*Exercise directions*: Please rewrite the part of the material that opens with the line containing "You are a computer-use" and closes with the line containing "click(857, 122)", swapping "agent" for "assistant" and leaving everything else unchanged. Reproduce only those lines, without the pictures.

#### Source material

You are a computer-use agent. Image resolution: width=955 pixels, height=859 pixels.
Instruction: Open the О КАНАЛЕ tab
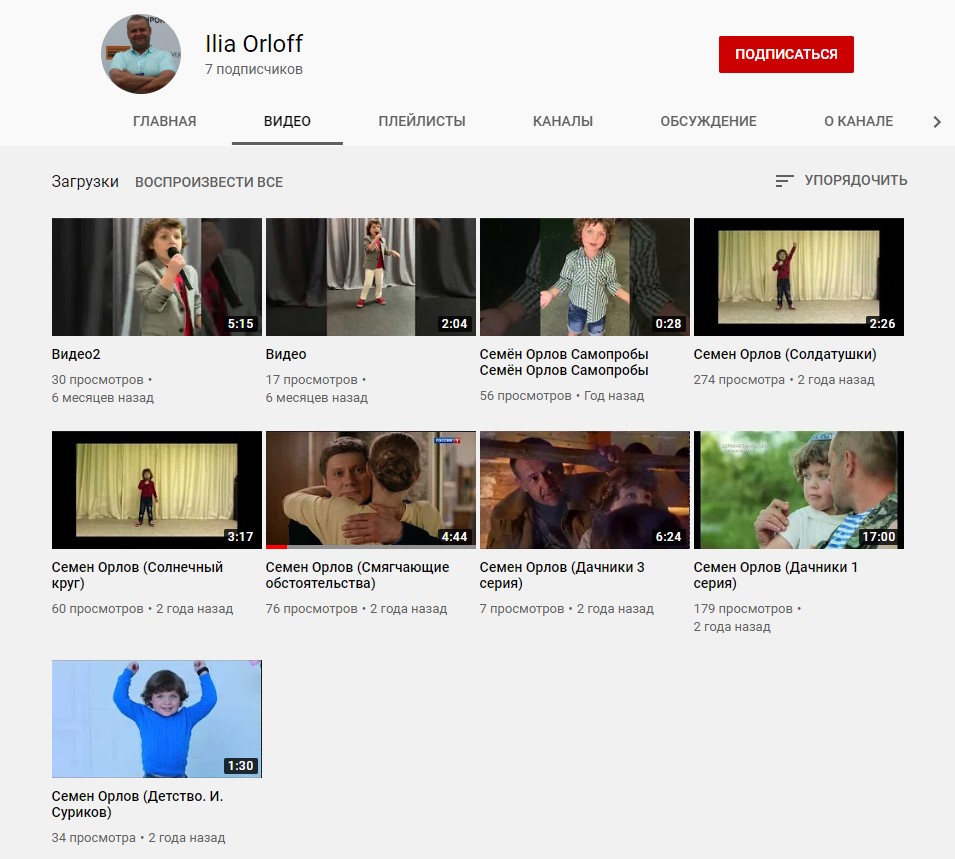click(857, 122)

########
#### Source material

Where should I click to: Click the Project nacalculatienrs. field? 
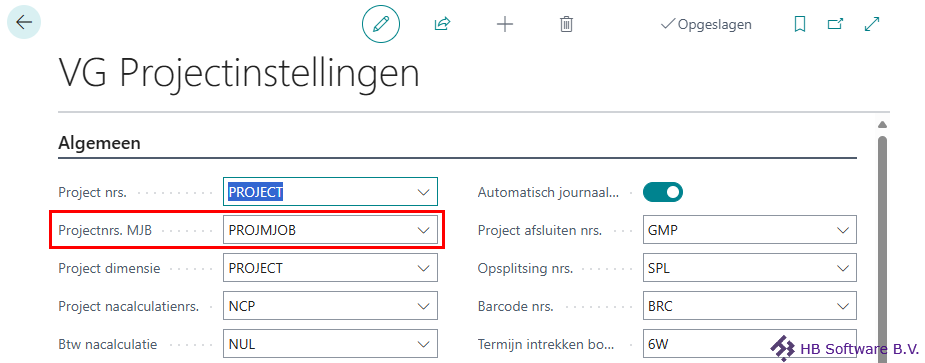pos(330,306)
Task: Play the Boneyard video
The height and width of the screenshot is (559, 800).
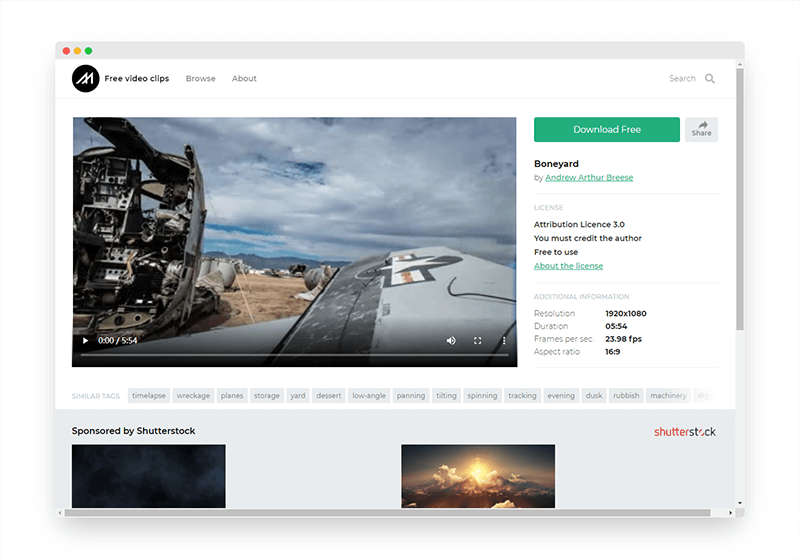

########
#### Source material

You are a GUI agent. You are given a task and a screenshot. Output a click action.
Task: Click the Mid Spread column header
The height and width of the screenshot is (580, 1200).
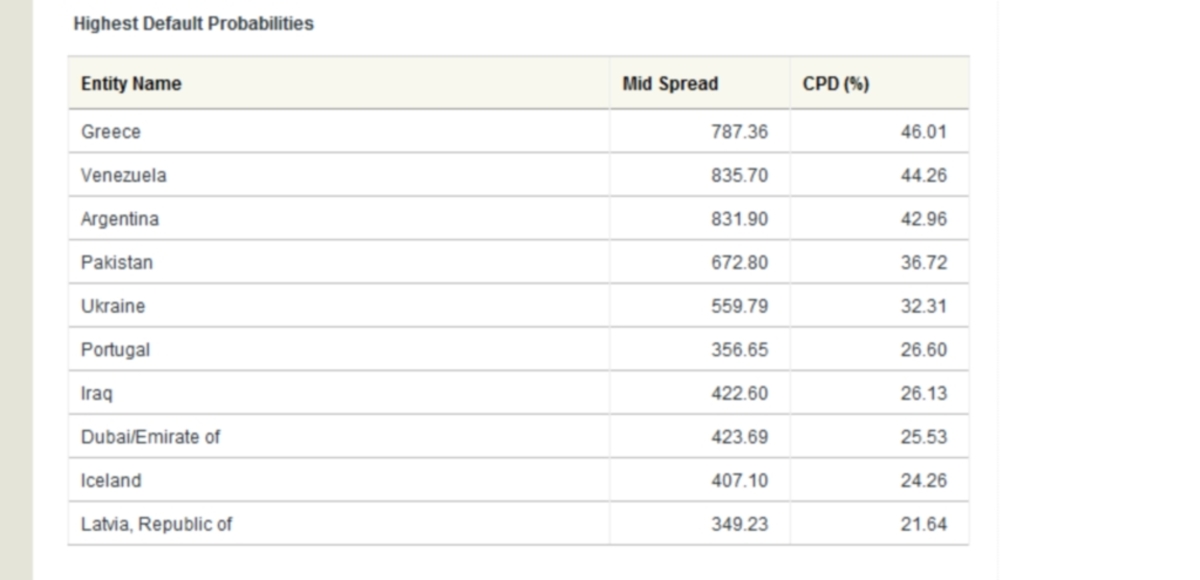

########

*Finished answer*:
You are a computer-use assistant. Image resolution: width=955 pixels, height=859 pixels.
Instruction: Open the О КАНАЛЕ tab
click(857, 122)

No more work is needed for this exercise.